- **Task goal**
Please state the number of lines in the entries below where the word "agent" appears. Include nothing else.

- **Saved data entries**
╭──
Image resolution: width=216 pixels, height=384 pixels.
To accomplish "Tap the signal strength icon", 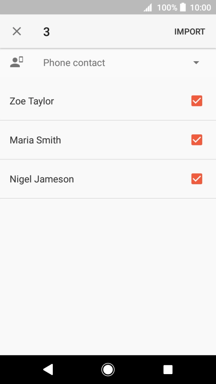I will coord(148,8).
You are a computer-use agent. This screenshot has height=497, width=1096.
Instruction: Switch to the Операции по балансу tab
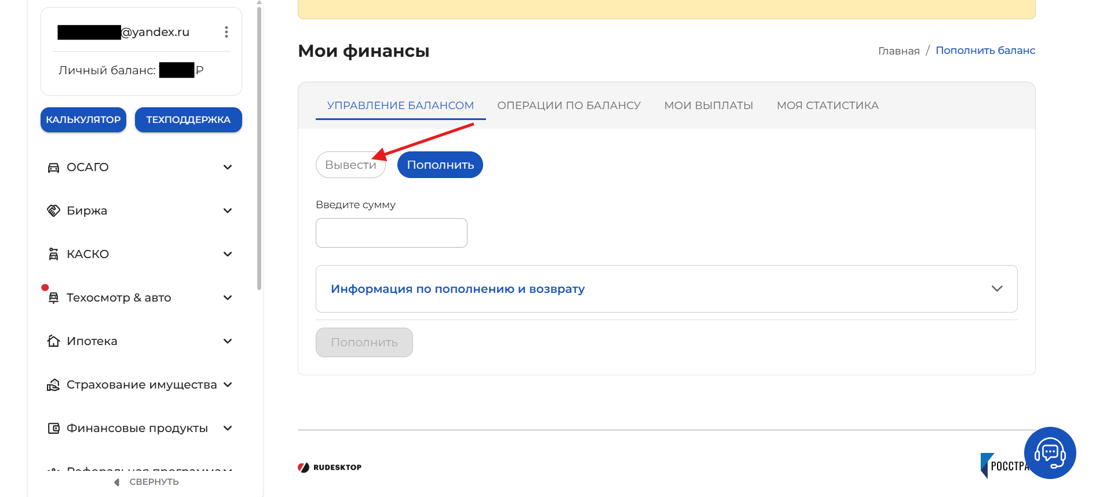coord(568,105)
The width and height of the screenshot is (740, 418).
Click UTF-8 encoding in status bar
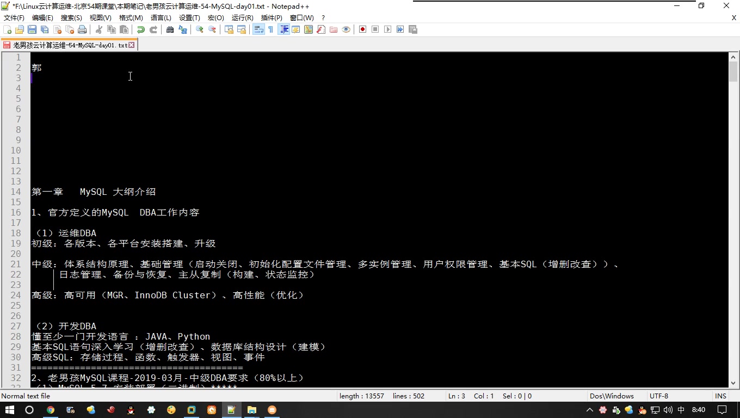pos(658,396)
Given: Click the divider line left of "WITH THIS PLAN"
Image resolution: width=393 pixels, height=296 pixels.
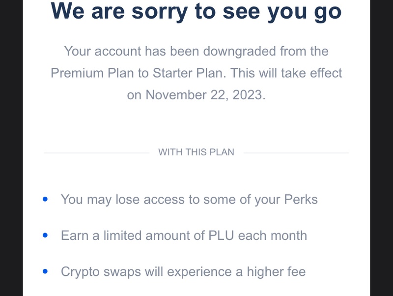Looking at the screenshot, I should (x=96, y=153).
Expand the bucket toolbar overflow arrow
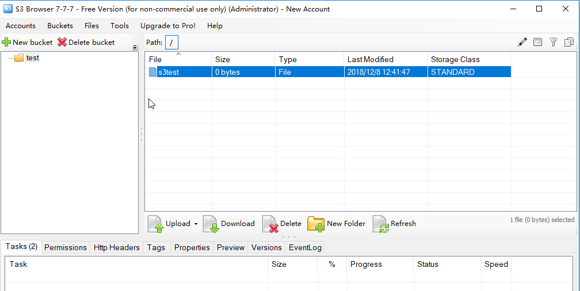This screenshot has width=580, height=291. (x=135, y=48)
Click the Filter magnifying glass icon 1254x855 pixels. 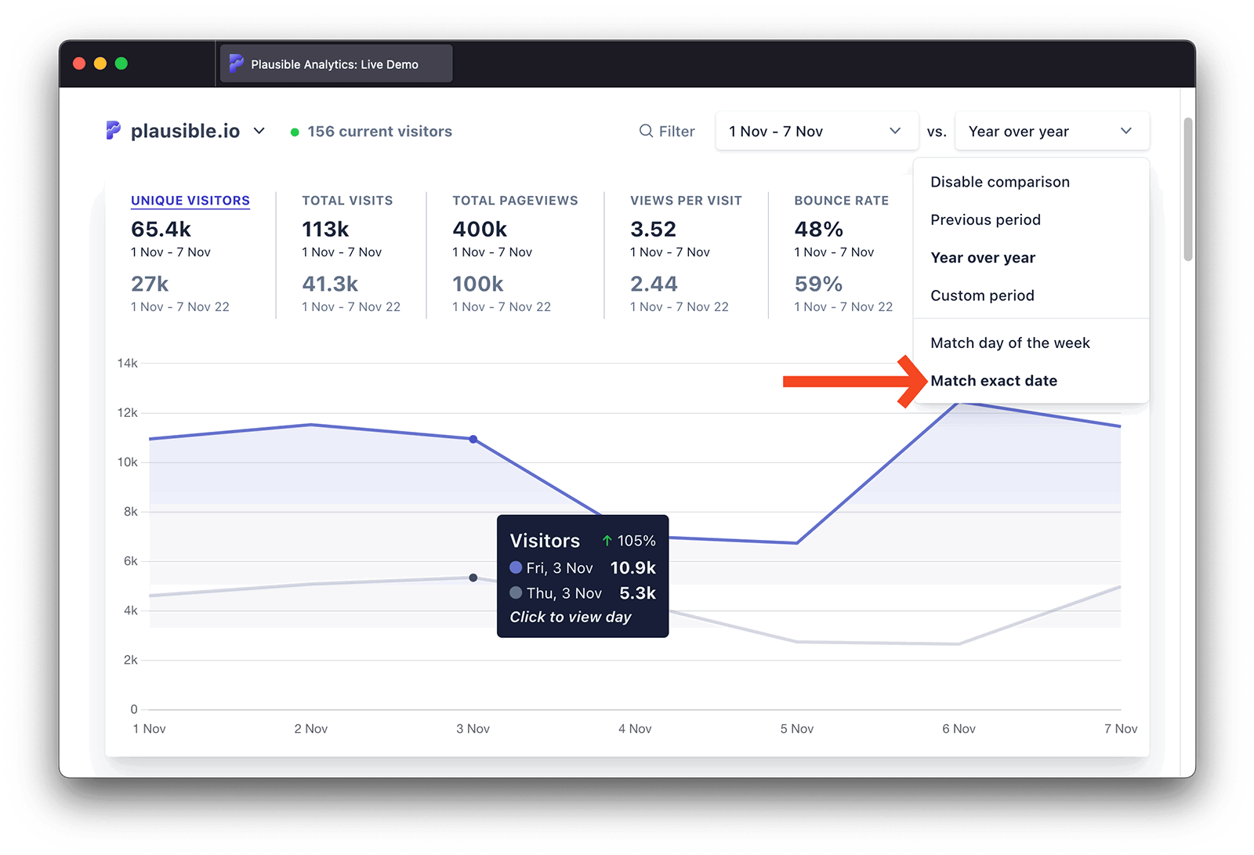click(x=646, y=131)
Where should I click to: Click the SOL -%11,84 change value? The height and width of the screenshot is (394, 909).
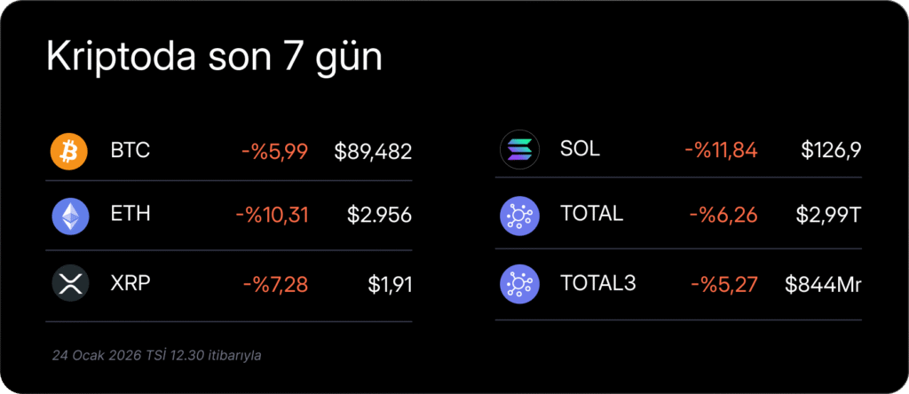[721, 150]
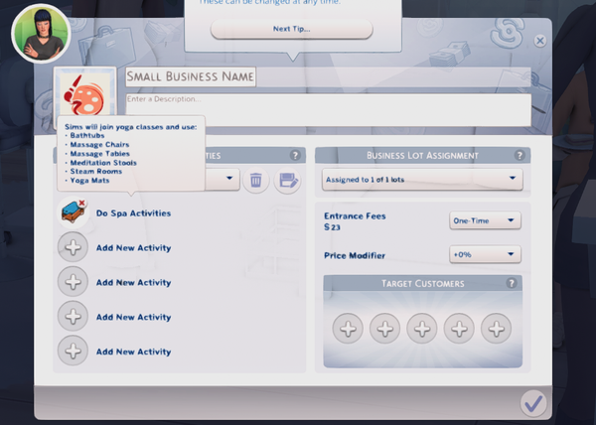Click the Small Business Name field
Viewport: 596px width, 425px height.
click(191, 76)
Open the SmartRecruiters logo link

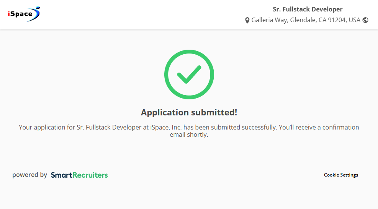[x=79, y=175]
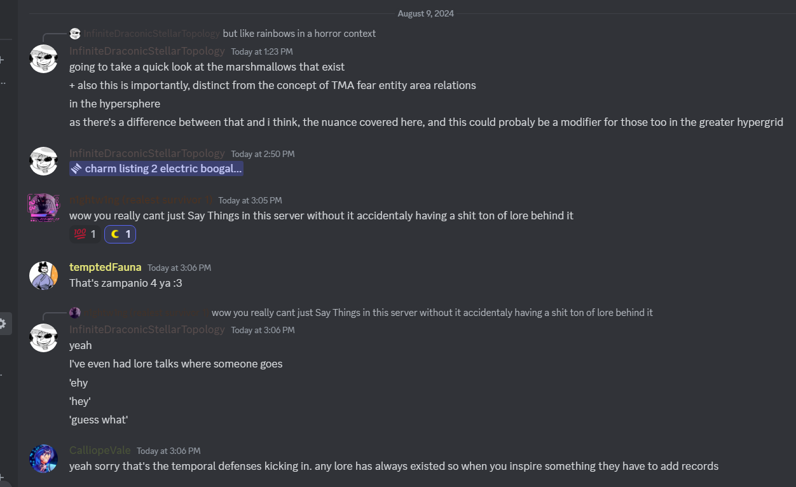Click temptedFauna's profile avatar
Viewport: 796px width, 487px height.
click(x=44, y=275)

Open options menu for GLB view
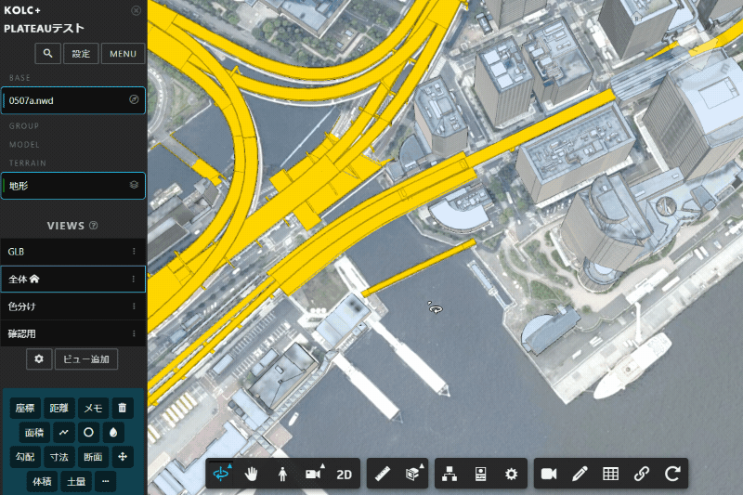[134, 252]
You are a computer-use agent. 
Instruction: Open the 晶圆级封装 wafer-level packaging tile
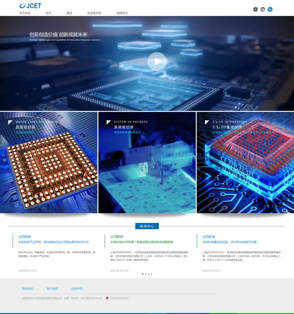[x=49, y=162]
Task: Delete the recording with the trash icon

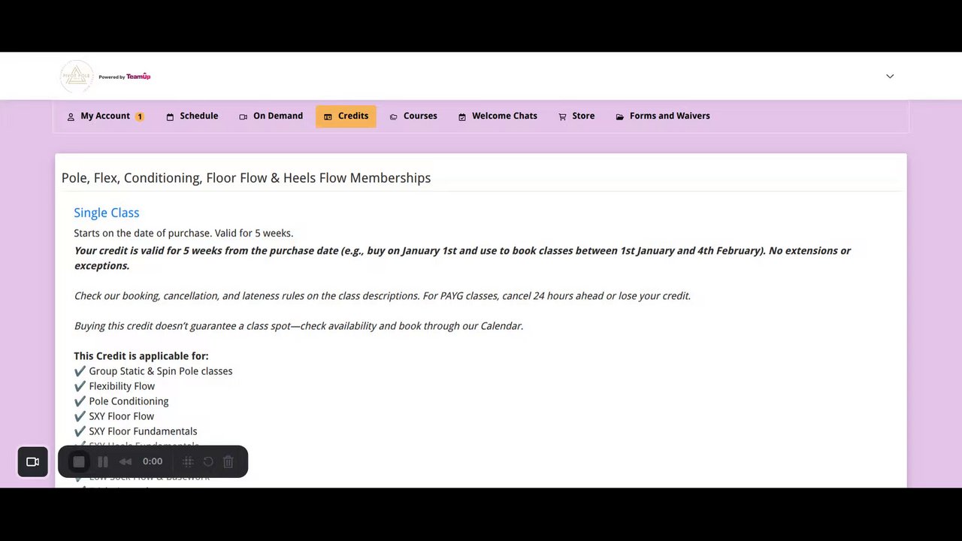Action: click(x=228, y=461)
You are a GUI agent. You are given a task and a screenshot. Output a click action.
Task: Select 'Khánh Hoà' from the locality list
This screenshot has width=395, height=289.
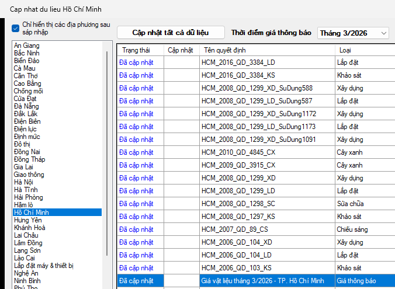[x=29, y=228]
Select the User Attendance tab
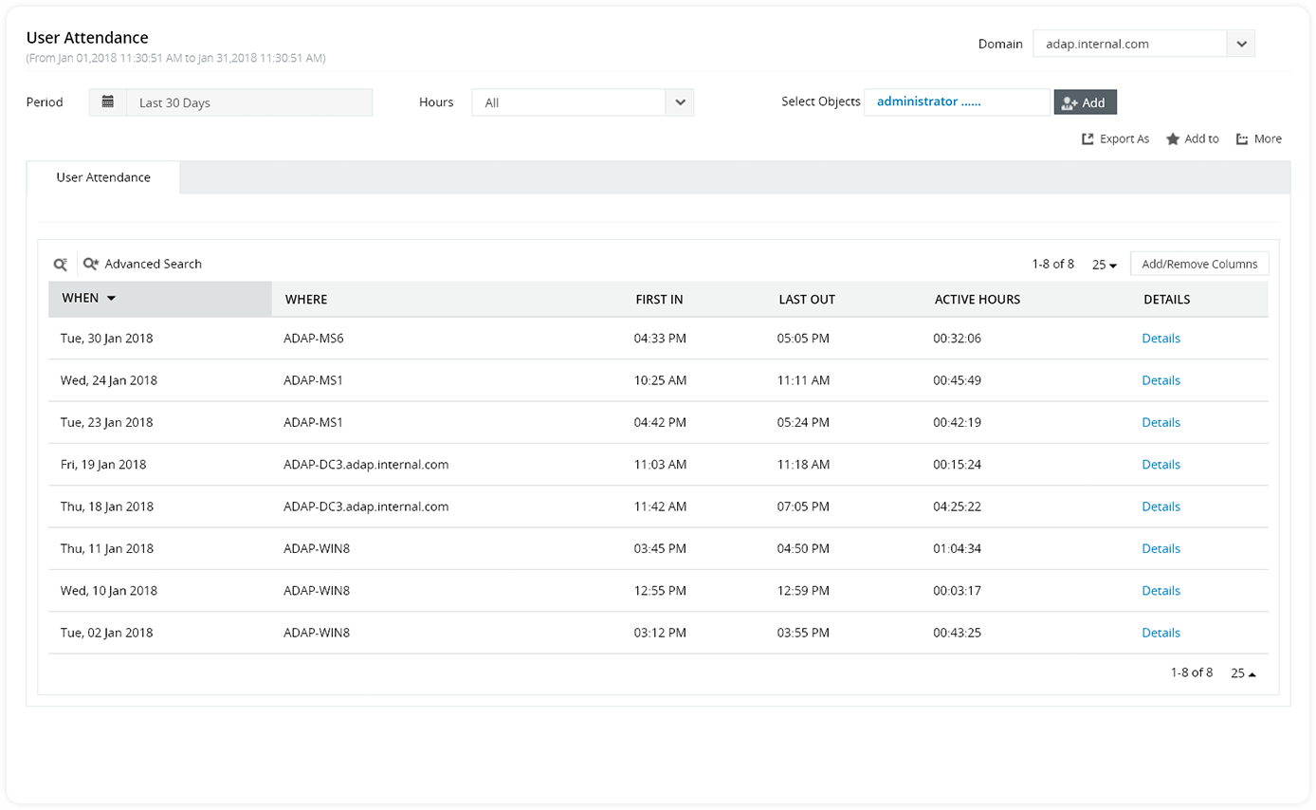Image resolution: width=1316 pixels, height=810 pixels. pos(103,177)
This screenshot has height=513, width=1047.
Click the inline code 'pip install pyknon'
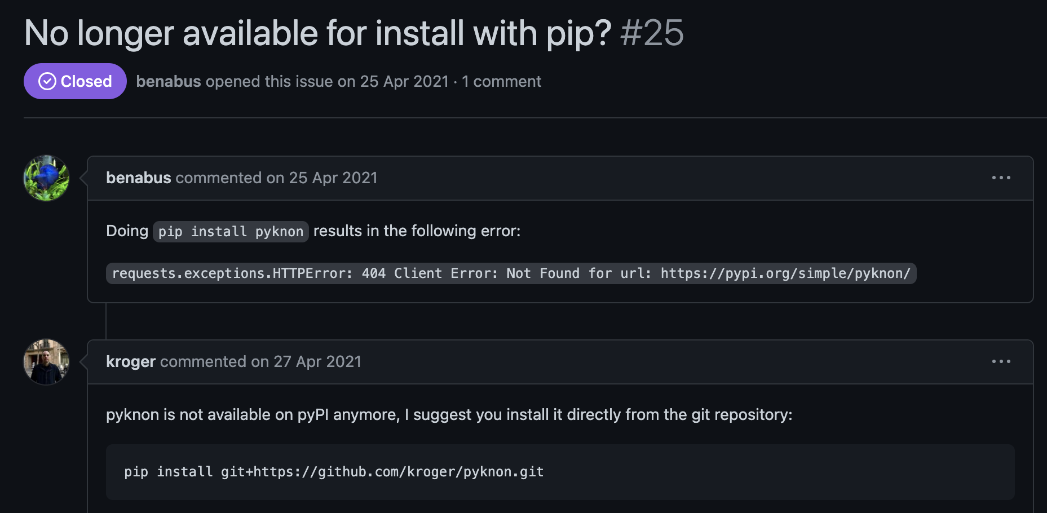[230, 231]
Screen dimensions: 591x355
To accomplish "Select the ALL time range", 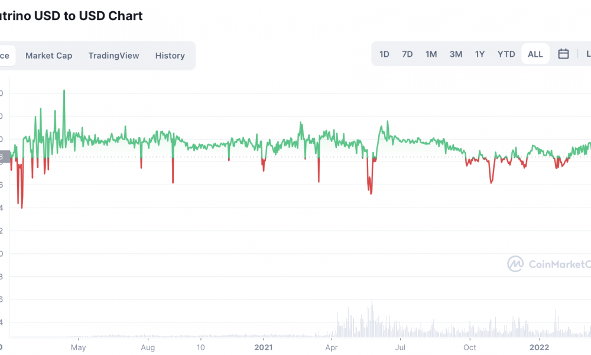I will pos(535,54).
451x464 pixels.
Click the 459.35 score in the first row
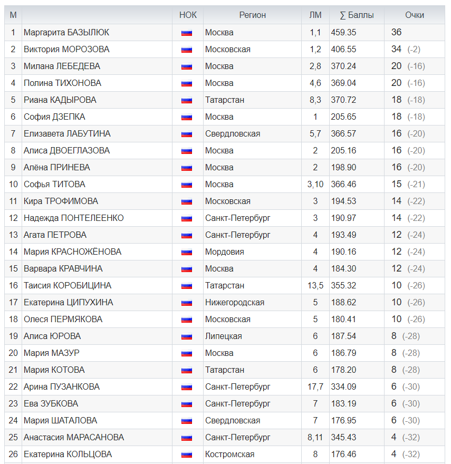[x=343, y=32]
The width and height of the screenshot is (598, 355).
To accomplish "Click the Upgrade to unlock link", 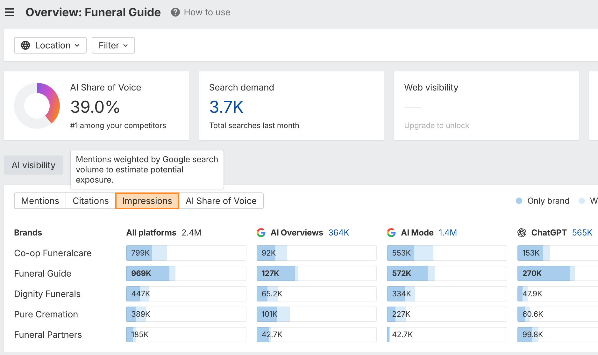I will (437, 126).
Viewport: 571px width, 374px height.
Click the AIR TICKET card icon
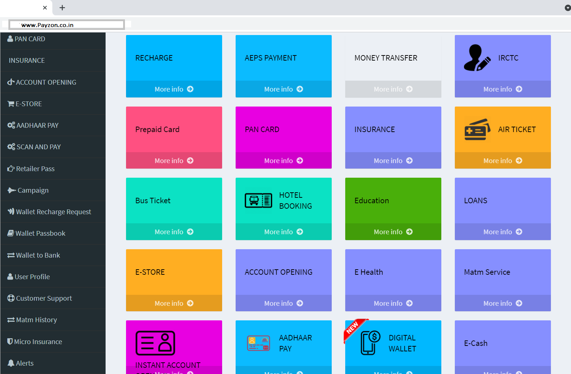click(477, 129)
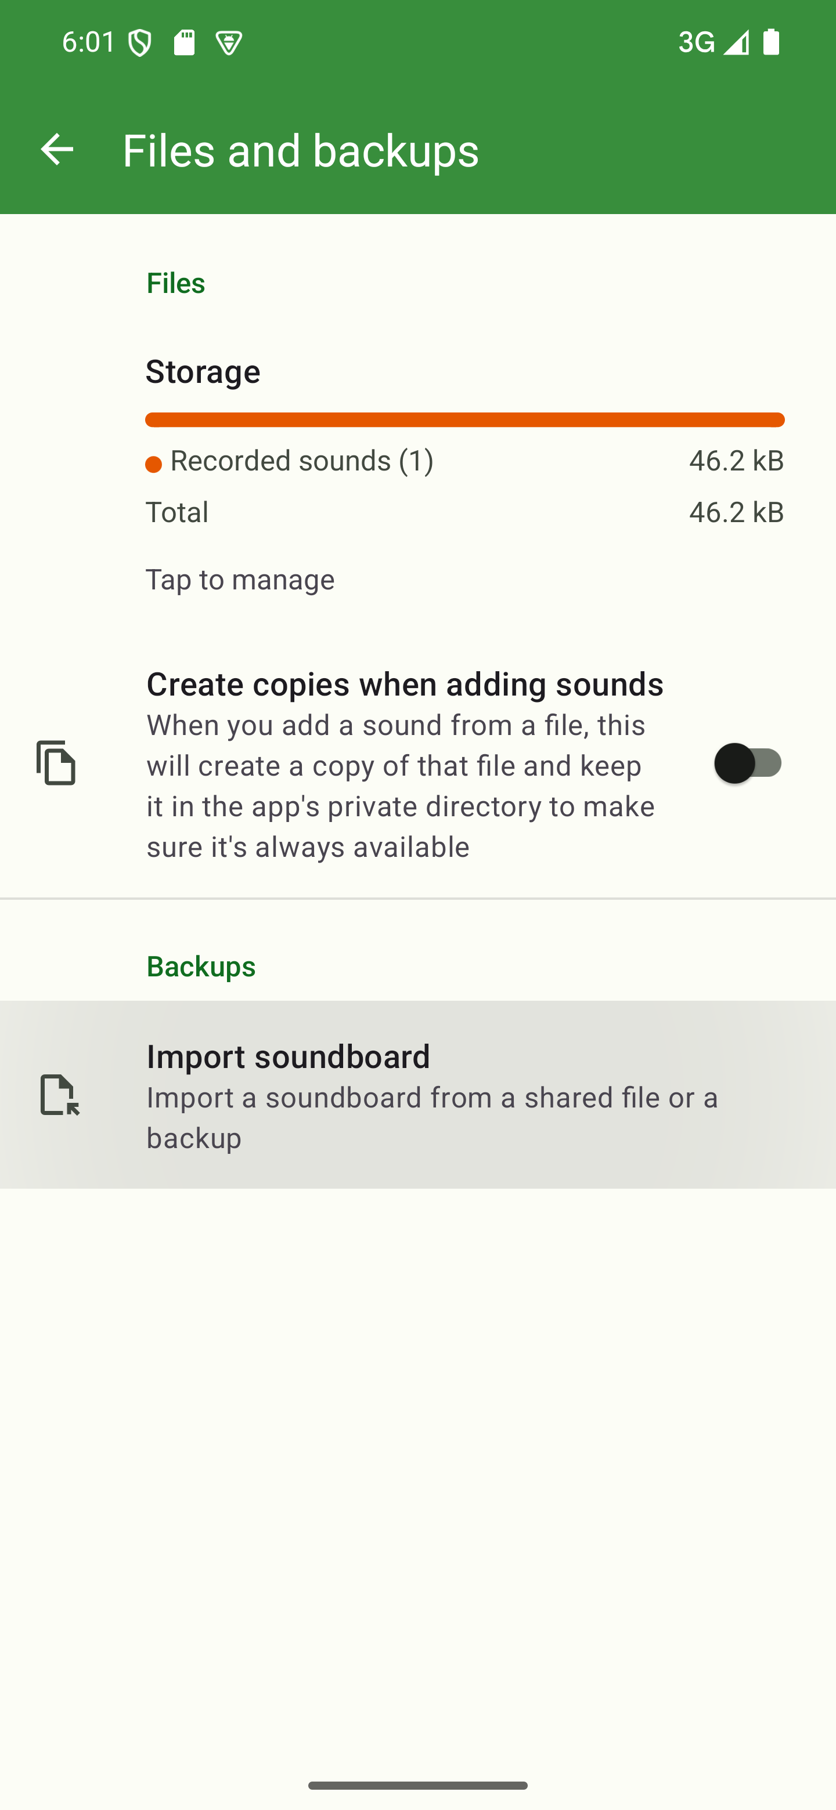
╰──
- **Your response**
3